### Material for this task
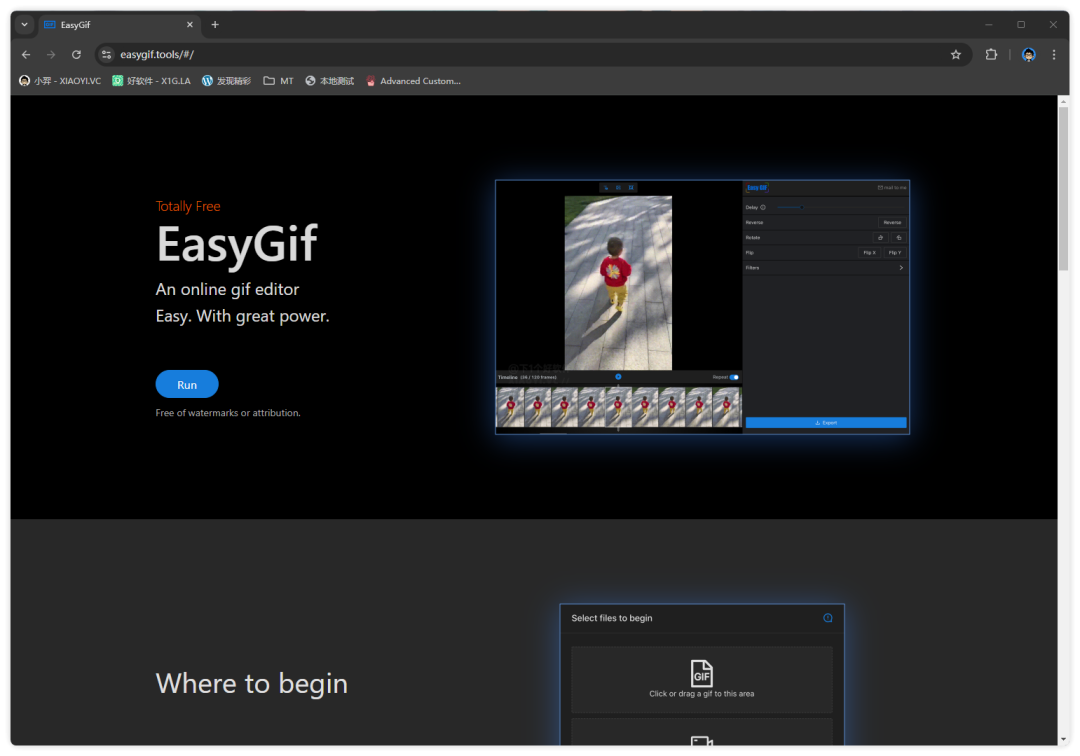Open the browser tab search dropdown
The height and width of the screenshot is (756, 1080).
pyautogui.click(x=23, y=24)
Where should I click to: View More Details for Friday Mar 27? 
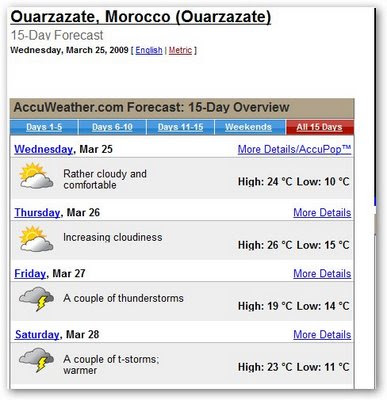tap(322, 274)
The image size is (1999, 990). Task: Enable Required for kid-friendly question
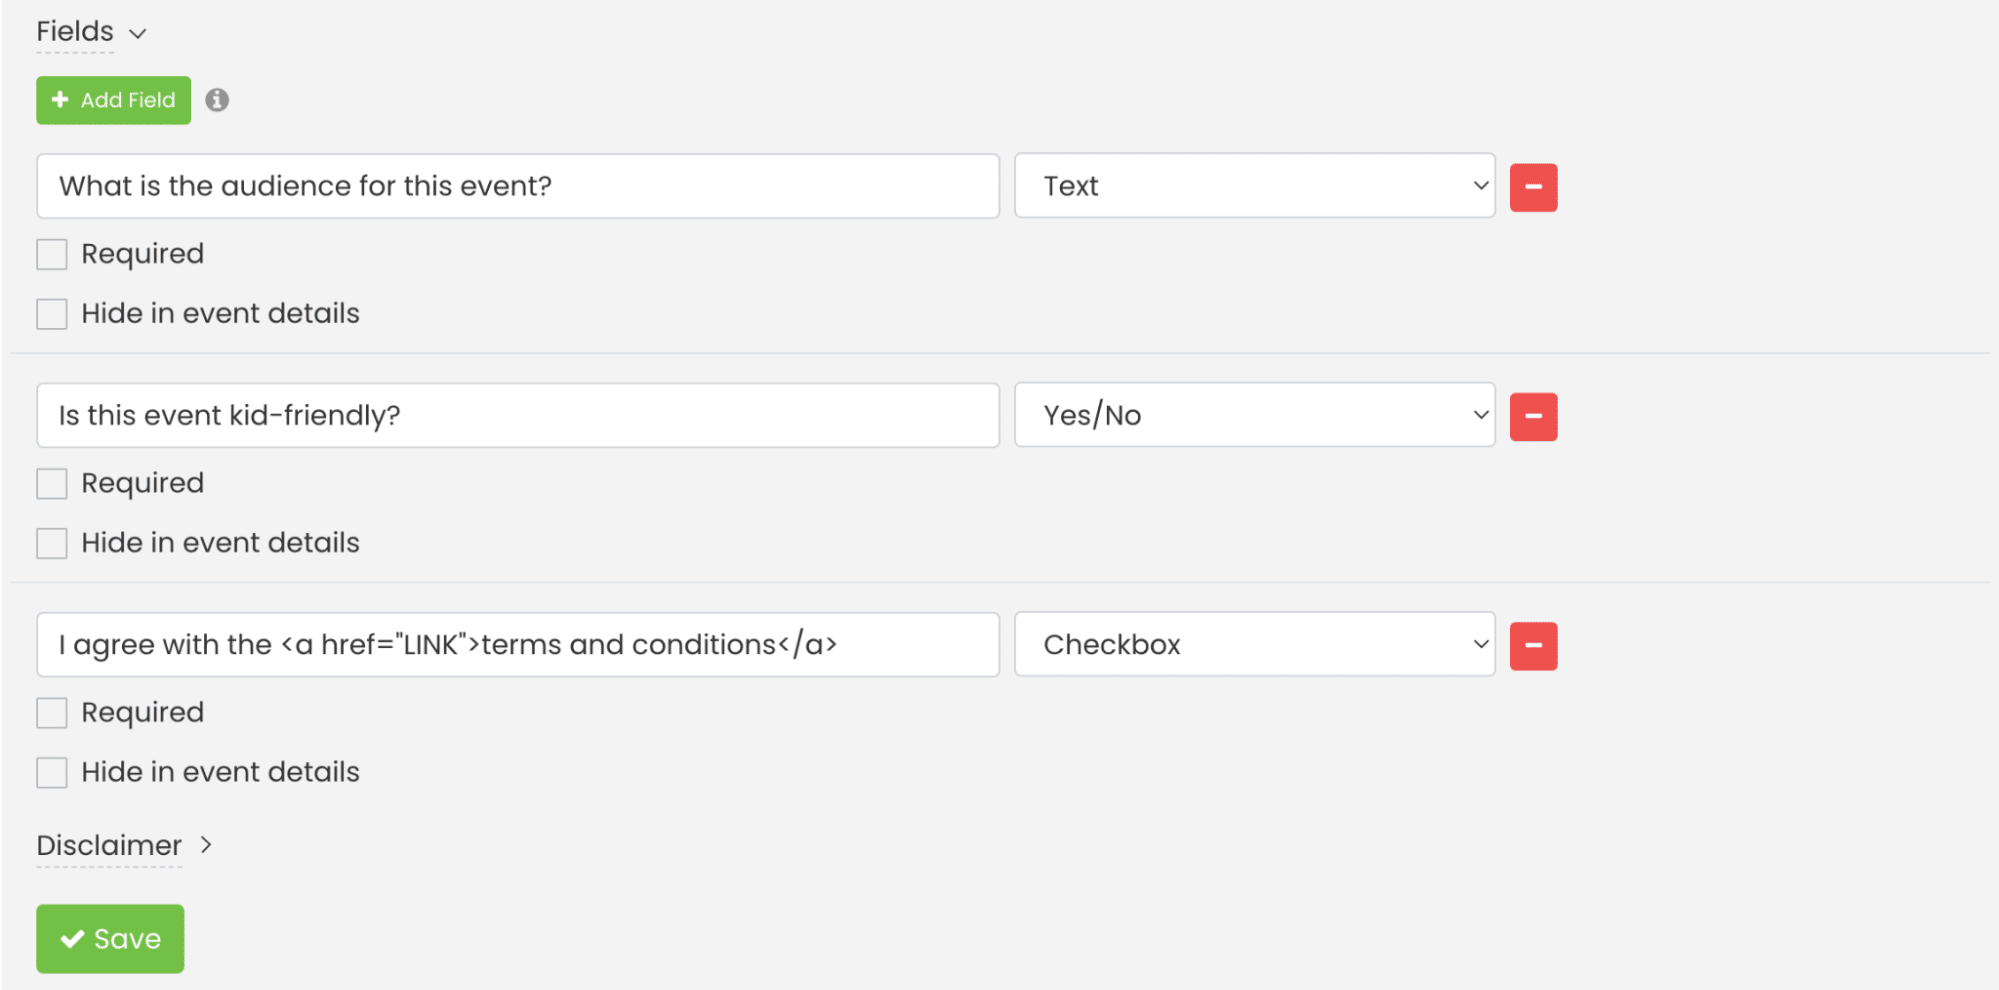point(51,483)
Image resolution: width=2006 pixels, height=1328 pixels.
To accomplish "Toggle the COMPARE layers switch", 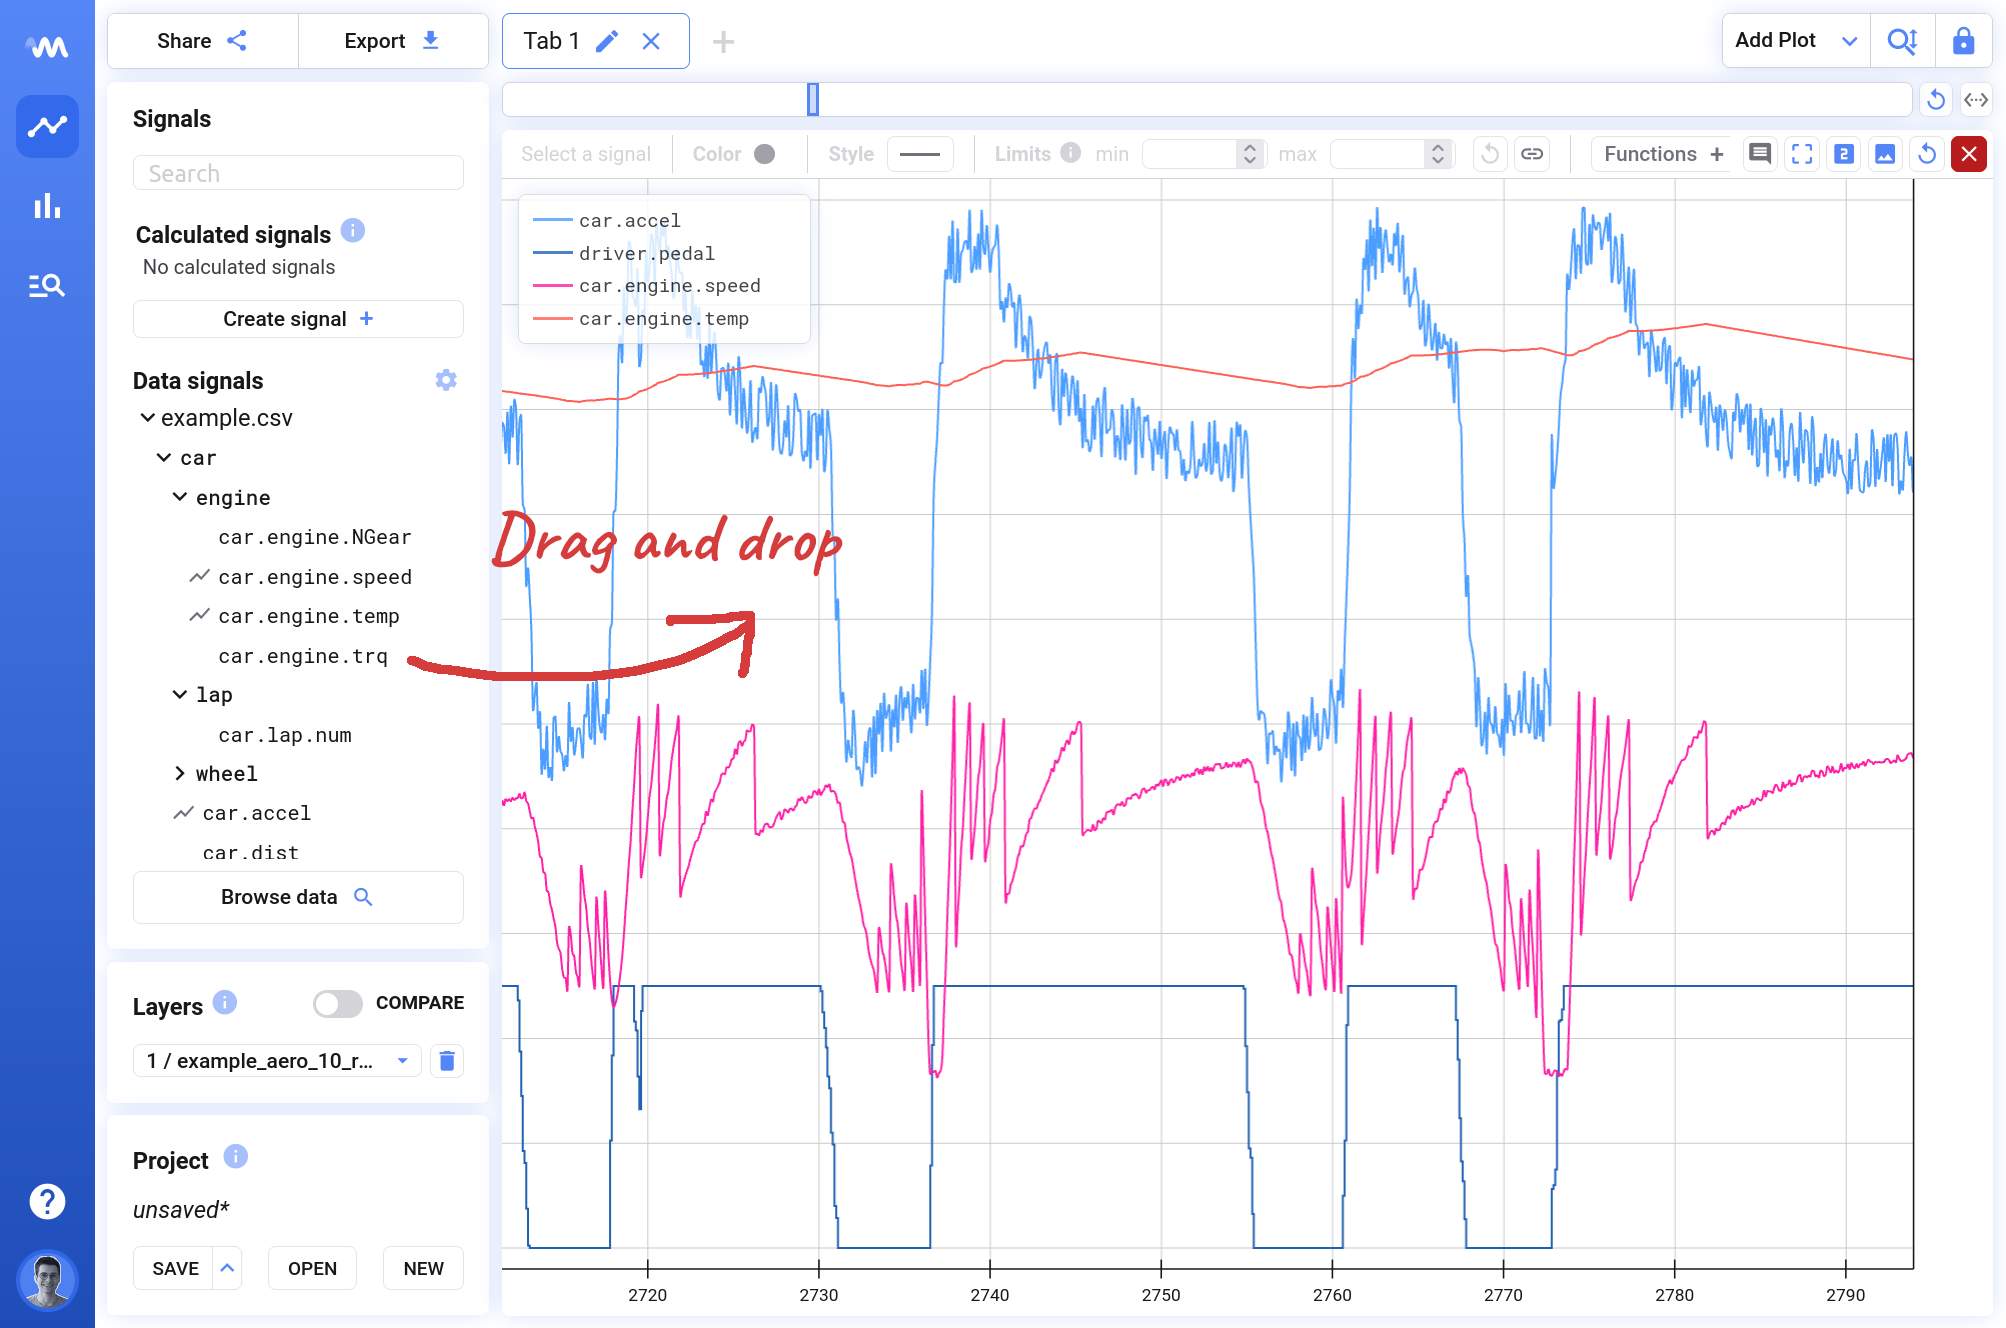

### Task to carry out
Can you repeat everything in the material from the line containing "The image size" down to the end, leaving the pictures out of your answer?

### Worked answer
The image size is (1999, 990). Task: Enable Required for kid-friendly question
point(51,483)
Image resolution: width=2006 pixels, height=1328 pixels.
To accomplish "Toggle the COMPARE layers switch", 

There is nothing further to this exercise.